» BLOC DE TEXTE:
....

Dans « Babylon Berlin », un commissaire arriviste et toxicomane (Volker Bruch) est chargé d’enquêter sur diverses affaires. / F. Batié/X Filme Creative Pool/Degeto Film/Beta Film/Sky Deutschland

L’histoire aura été un terreau fertile pour toute une nouvelle génération de séries télévisées allemandes. Après la seconde guerre mondiale (Generation War), l’après-guerre (Ku’damm 56 et 59) et l’automne de la guerre froide (Deutschland 83), c’est l’entre-deux-guerres que ressuscite Babylon Berlin, dont les deux premières saisons ont été diffusées fin 2017 sur la chaîne payante Sky et le seront prochainement en France. Une troisième saison, très attendue, est en préparation.

180 jours de tournage, 300 décors, 5 000 figurants

Babylonienne, la série l’est dans tous les sens du terme. Ses conditions de production, d’abord : 180 jours de tournage, 300 décors, 5 000 figurants, près de 40 millions d’euros au total pour les deux premières saisons (deux fois huit épisodes de 45 minutes). Jamais une série télévisée allemande n’avait donné lieu à une telle débauche de moyens. A vrai dire, jamais une série allemande n’aura donné à voir une telle débauche tout court. Le spectateur en a un avant-goût dès le premier épisode. La scène se passe au siège de la police berlinoise en 1929. Un commissaire arriviste et une apprentie détective se bousculent à la sortie d’un ascenseur. Le choc provoque la dispersion des photos que l’un et l’autre ont sous le bras : des corps en jouissance d’un côté, des corps mutilés de l’autre. Le mélange des clichés est une métaphore de la série, tableau méphitique d’une République de Weimar rongée par le stupre et la violence.

....

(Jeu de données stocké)
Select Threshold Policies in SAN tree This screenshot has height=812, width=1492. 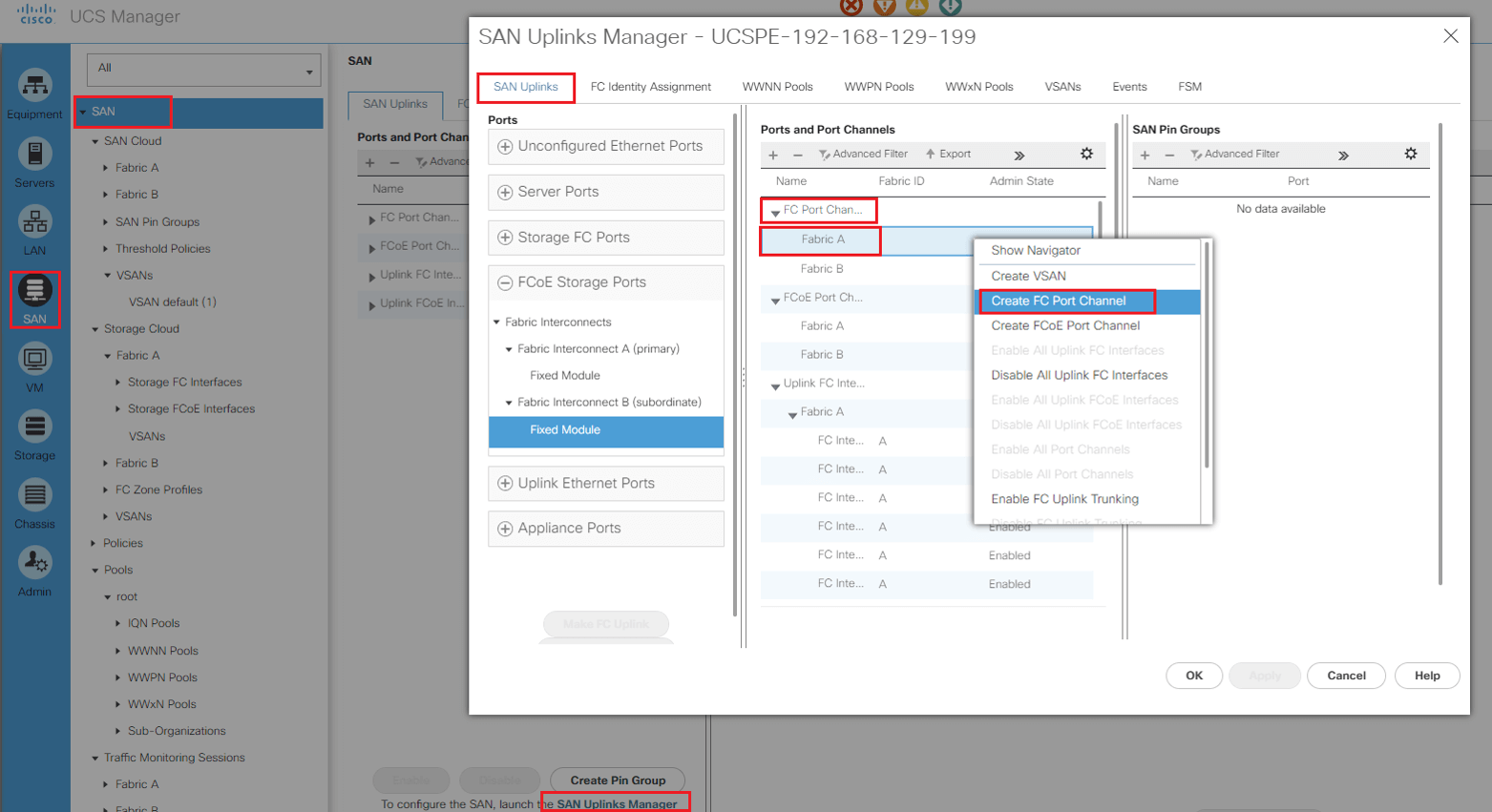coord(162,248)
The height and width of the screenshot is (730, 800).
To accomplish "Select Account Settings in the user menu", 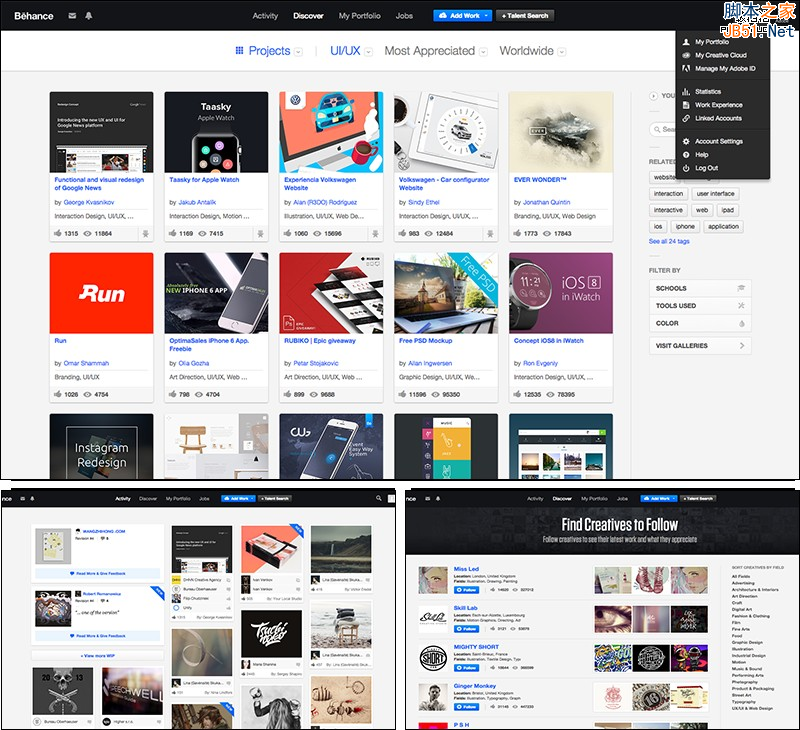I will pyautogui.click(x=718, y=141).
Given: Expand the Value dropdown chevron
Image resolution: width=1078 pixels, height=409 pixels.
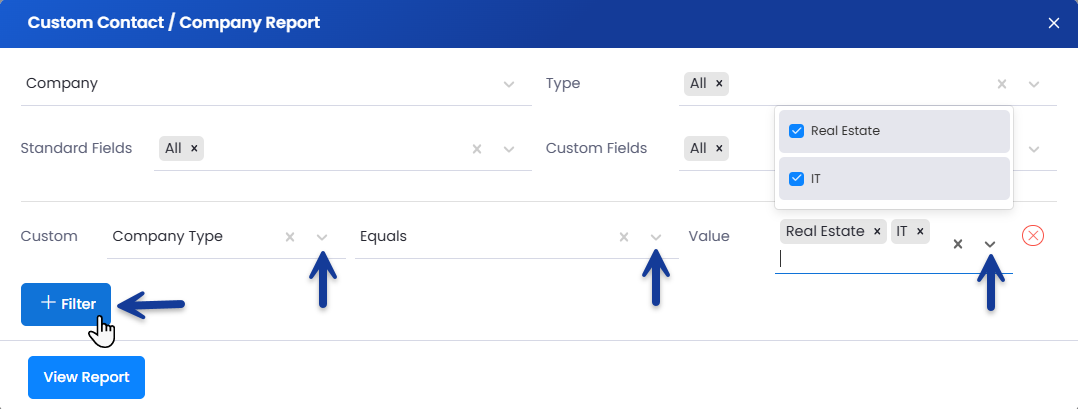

....

» CONSIGNE 1: Dans le texte sur la série Babylon Berlin, recopiez le passage de « L’histoire aura été » à « est en préparation. » en remplaçant « chaîne payante » par « chaîne cryptée ».
» CONSIGNE 2:
Répondez aux questions suivantes à partir du texte sur Babylon Berlin :
(a) Combien de jours de tournage la série a-t-elle nécessités ?
(b) En quelle année se déroule la scène du premier épisode au siège de la police berlinoise ?
(c) Sur quelle chaîne les deux premières saisons ont-elles été diffusées fin 2017 ?
Le listing n'est d'aucune utilité ici.

» RÉPONSE RÉDIGÉE 1:
L’histoire aura été un terreau fertile pour toute une nouvelle génération de séries télévisées allemandes. Après la seconde guerre mondiale (Generation War), l’après-guerre (Ku’damm 56 et 59) et l’automne de la guerre froide (Deutschland 83), c’est l’entre-deux-guerres que ressuscite Babylon Berlin, dont les deux premières saisons ont été diffusées fin 2017 sur la chaîne cryptée Sky et le seront prochainement en France. Une troisième saison, très attendue, est en préparation.

» RÉPONSE RÉDIGÉE 2:
(a) 180 jours.
(b) En 1929.
(c) Sur la chaîne payante Sky.